Clarke recalled crying after opening it at work. Until then, she had worked
in
Auburn in the safety of a building in a suburban, professional office park, far
from any violence or threats or intimidation.
The letter was signed "Your Fellow Employees," and though it wasn't on
official stationery, the author had carefully typed in "The Prudential" at the
top so that there would be no doubt.
Clarke told Lanciault that she had immediately called her housemate, Parkin,
who was soon reeling with disgust and anger. She, in turn, called her pastor
for she, too, had received an identical letter not at the office but at her
home, a comfortable Cape Cod in Worcester County, that she and her partner
share with Clarke.
And until four days earlier, Lanciault learned, Parkin and Clarke had worked
in the same office at the Prudential Insurance Company of America on Midstate
Drive.
The letter supposedly had come from fellow workers who over the years
had attended retirement parties together and sometimes lunched with Clarke
and Parkin. There was no part of their lives untouched by the letter's ranting.
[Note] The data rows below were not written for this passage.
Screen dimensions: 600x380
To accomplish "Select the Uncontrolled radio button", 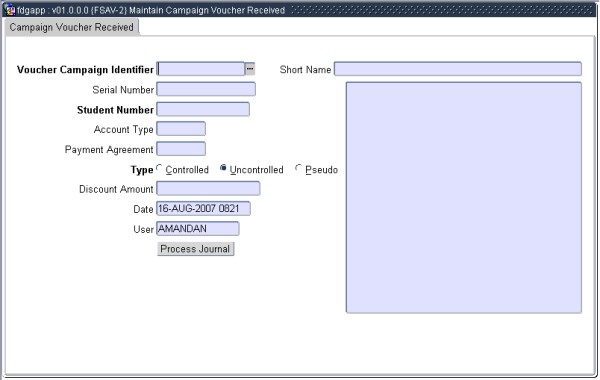I will pyautogui.click(x=223, y=168).
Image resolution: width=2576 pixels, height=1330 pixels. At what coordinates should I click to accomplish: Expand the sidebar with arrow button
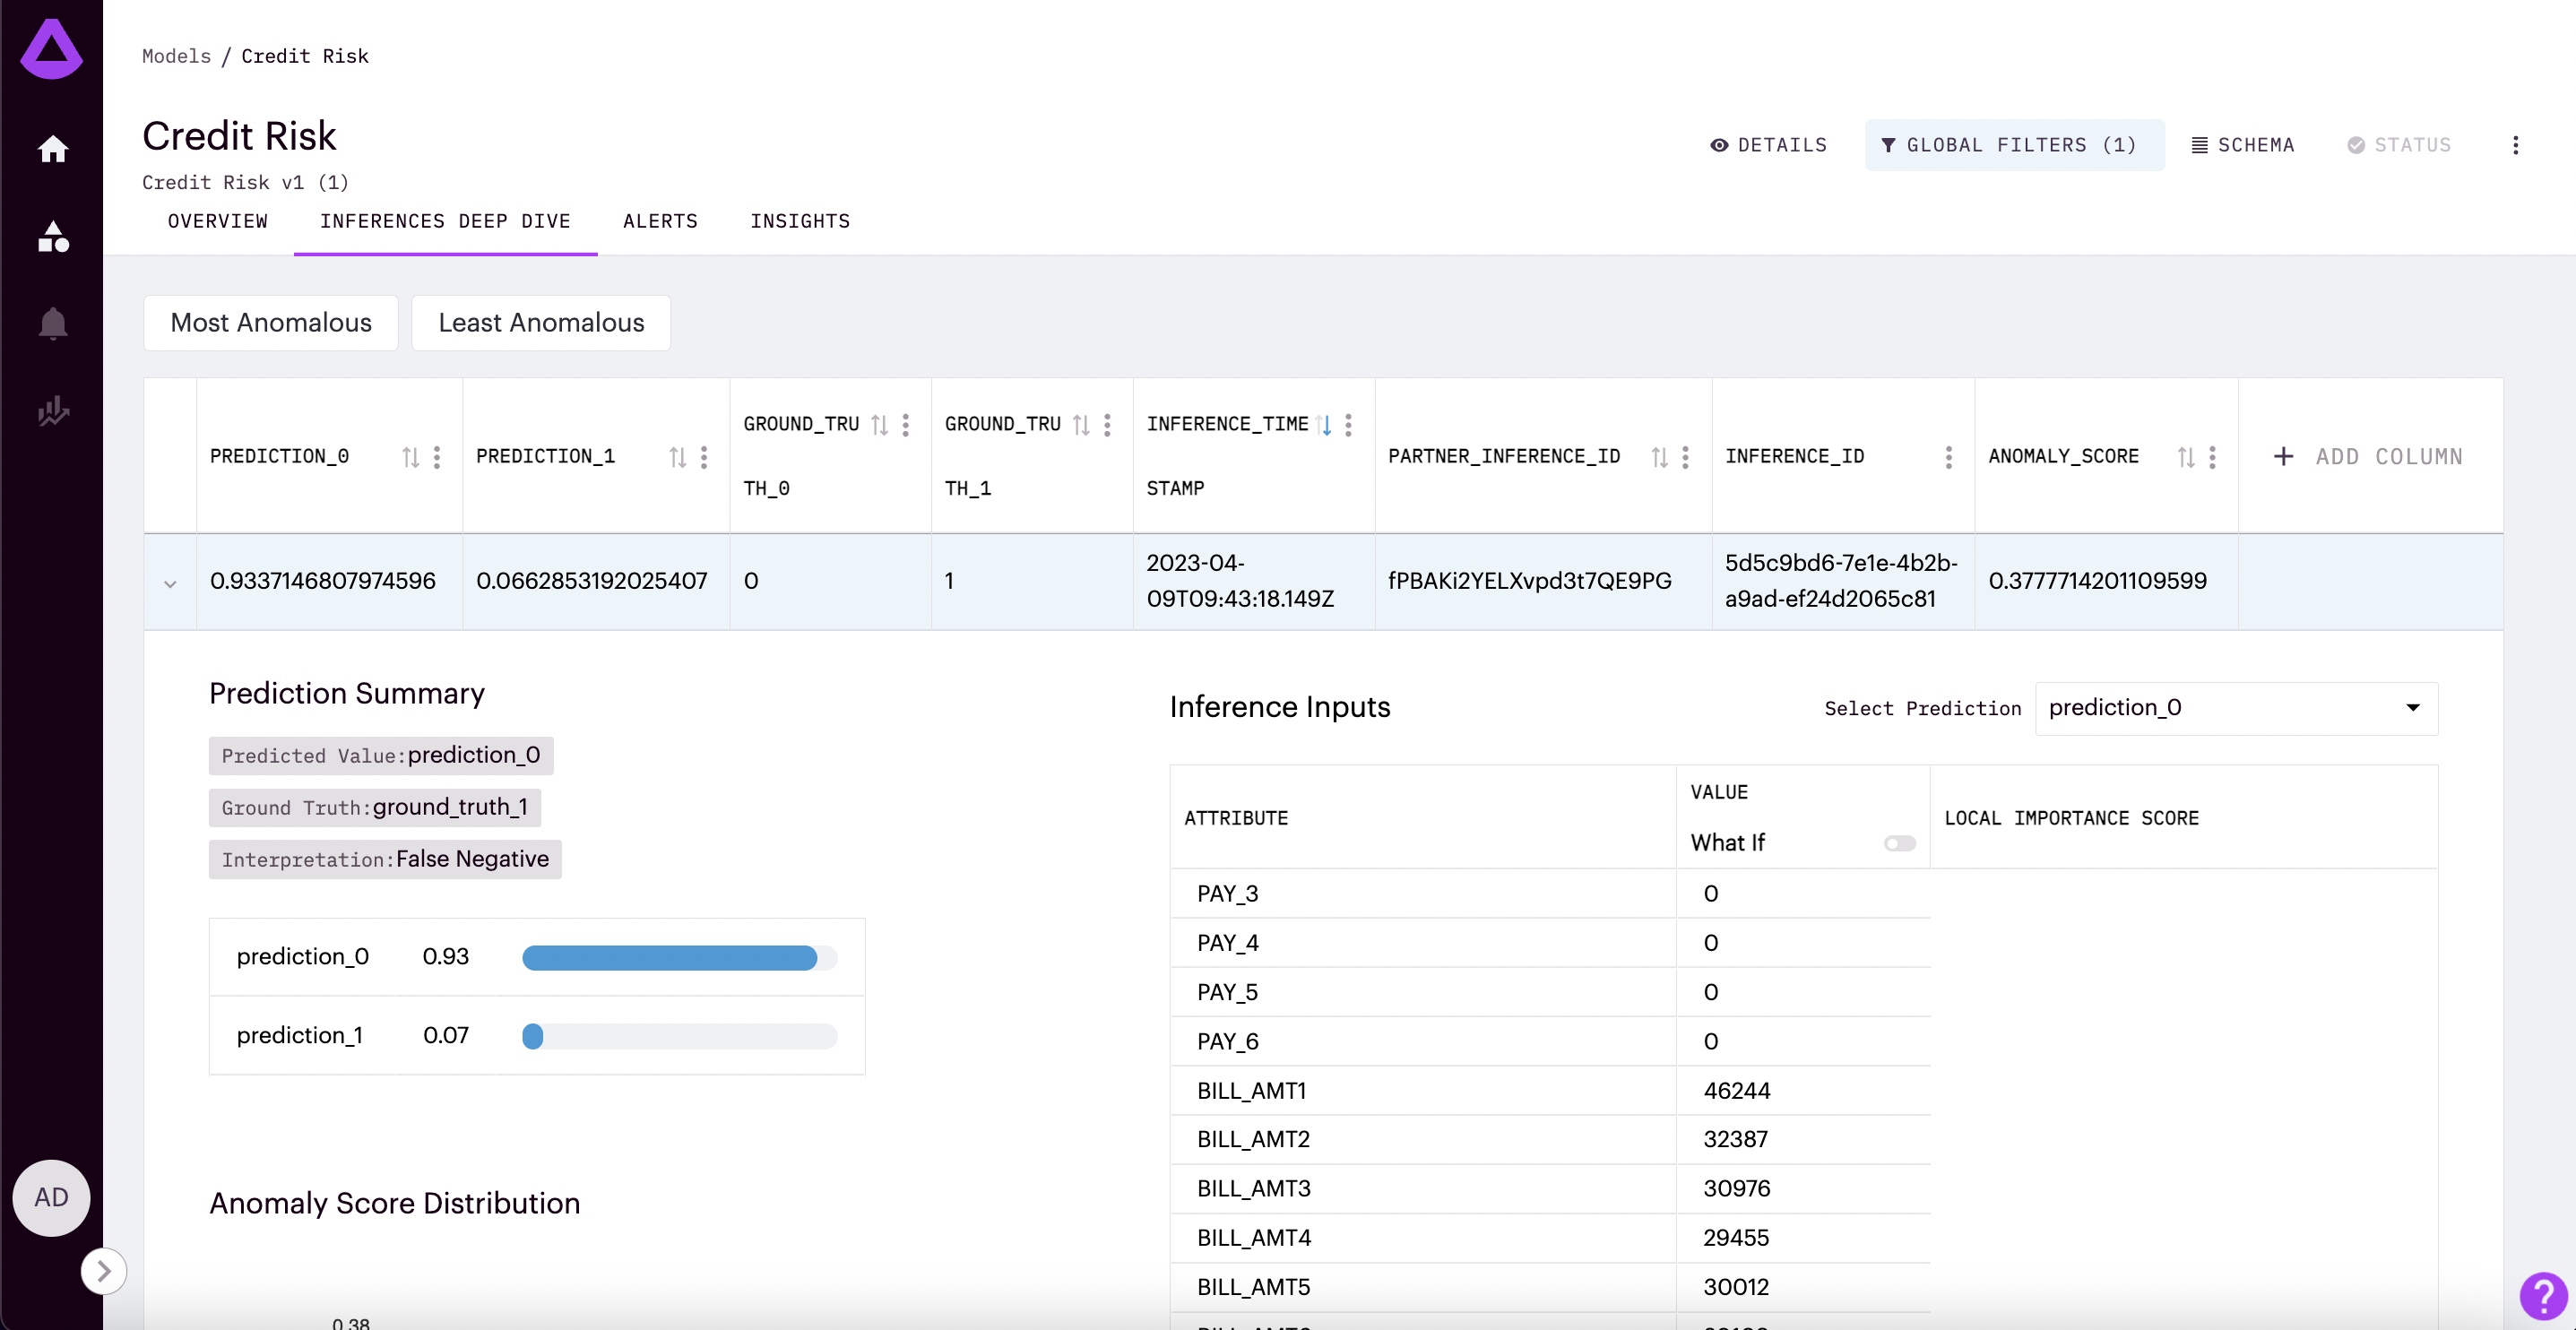(103, 1271)
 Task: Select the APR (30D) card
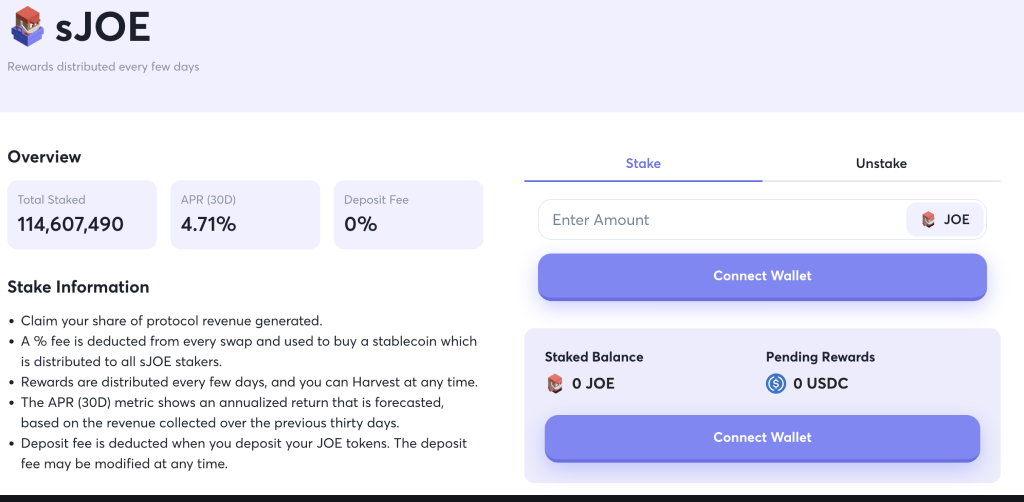coord(245,214)
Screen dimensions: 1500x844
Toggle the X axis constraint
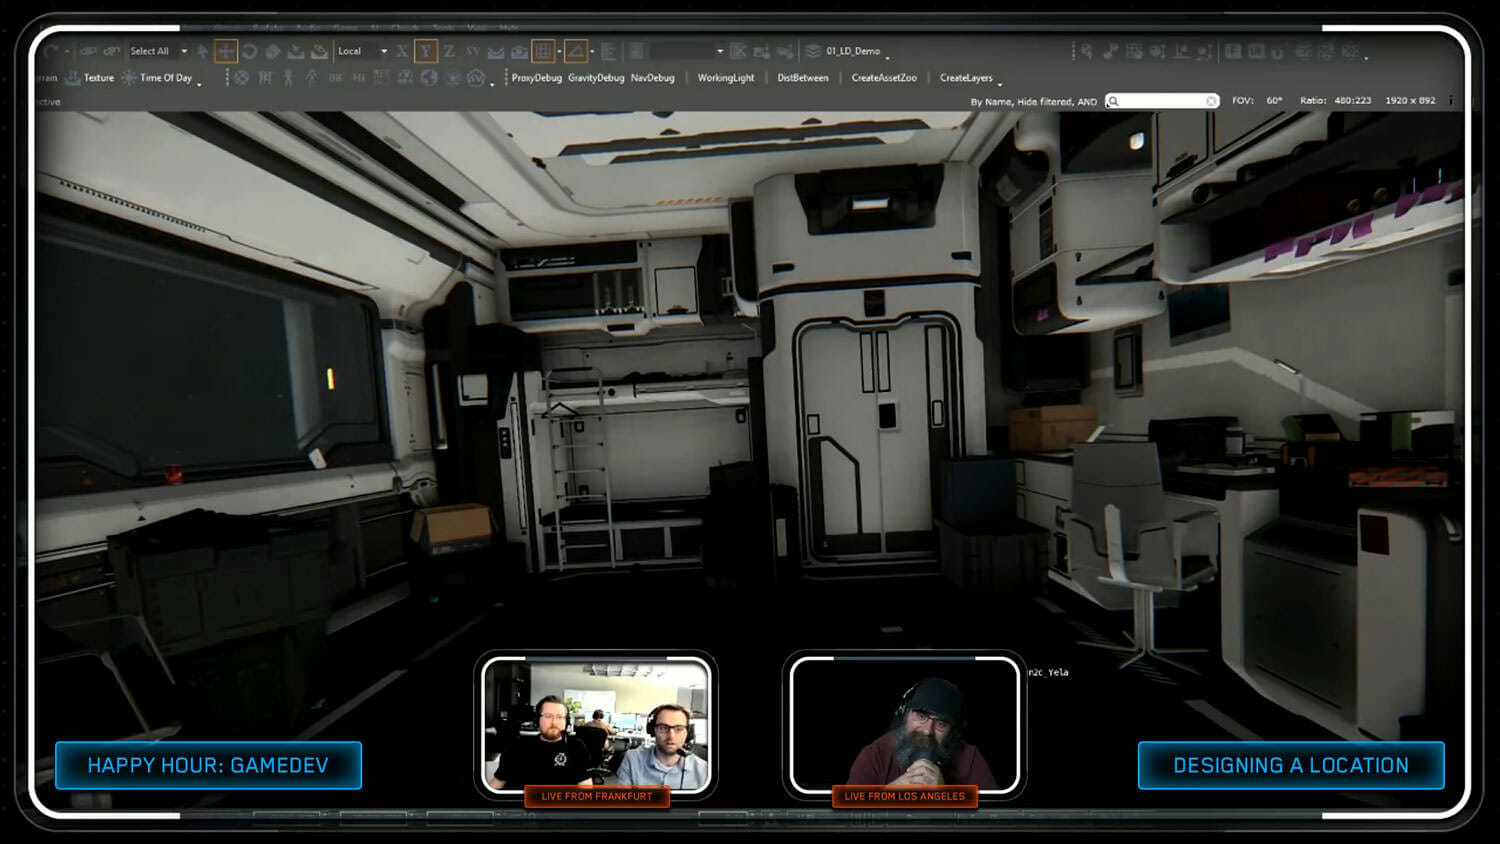click(402, 51)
"The God stuff really bothered me," says Parkin.
Their size, their looks, their spirituality, their past, their sexual
orientation -- Clarke and Parkin are lesbians but not romantically involved
with each other -- were attacked. "Good people embraced by the love of God"
(the letter read) knew enough buzz words to include most of them in one long
paragraph, accusing the two of graphic sexual fantasies and even
anti-Semitism.
Whoever had typed it had used a computer for some anonymity but had addressed
the envelope by hand. The Auburn police would investigate that, and Prudential
officials quickly sought a professional hand-writing analysis.
As vice president for Prudential's public relations in the corporate office
in
Newark, New Jersey, Bob DeFillippo has never read the hate letter that Clarke
and Parkin received, but he is very familiar with the case. He finds the idea
that one Prudential employee wrote a hate letter to another reprehensible. "We
have zero tolerance for such behavior," DeFillippo says, offering numerous
policy statements that Prudential has issued in the past few years to prove
that.
But until the author of the letter is found and Prudential closes its own
investigation, Clarke and Parkin are left waiting. Then, again, they're used to
waiting.
The threat of downsizing had been hanging over their heads for some time. The
worldwide company, which uses as its logo the Rock of Gibraltar to emphasize
its stability, once had 25,000 agents selling and managing its insurance. It
now has 9000 and much smaller support staffs.
The company is currently involved in court-ordered remediation. A
class-action
suit was settled earlier this year that claimed misleading sales practices had
cost policyholders thousands of dollars over a 15-year period. The cost of the
suit could be as high as $260 million, according to Prudential documents sent
to affected policyholders.
Prudential is suffering, publicity-wise. Its image as a family insurer is
tarnished, and the Rock may be crumbling just a bit.